_WHAT THE TASK REQUIRES_.
Nothing may be changed. Give the entries below again exactly.

### RECORDS FOR THIS TASK ###

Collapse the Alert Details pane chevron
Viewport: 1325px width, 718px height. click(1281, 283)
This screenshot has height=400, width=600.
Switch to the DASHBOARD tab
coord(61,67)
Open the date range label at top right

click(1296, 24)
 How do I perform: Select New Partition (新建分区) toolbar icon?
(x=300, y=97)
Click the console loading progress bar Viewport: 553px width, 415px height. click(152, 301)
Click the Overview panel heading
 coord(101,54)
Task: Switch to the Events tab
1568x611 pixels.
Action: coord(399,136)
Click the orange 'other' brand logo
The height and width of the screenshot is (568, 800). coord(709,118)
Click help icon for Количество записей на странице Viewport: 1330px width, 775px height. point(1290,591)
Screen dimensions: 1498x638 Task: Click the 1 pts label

###

_EXERCISE RESPONSE_.
Collapse the Alert Details pane chevron
Viewport: 1325px width, 718px height. click(1281, 283)
This screenshot has height=400, width=600.
Switch to the DASHBOARD tab
coord(61,67)
Open the date range label at top right

click(1296, 24)
 How do I perform: Select New Partition (新建分区) toolbar icon?
(x=300, y=97)
Click the console loading progress bar Viewport: 553px width, 415px height. click(152, 301)
Click the Overview panel heading
 coord(101,54)
Task: Switch to the Events tab
1568x611 pixels.
Action: coord(399,136)
Click the orange 'other' brand logo
The height and width of the screenshot is (568, 800). coord(709,118)
Click help icon for Количество записей на странице Viewport: 1330px width, 775px height. point(1290,591)
Screen dimensions: 1498x638 Task: Click the 1 pts label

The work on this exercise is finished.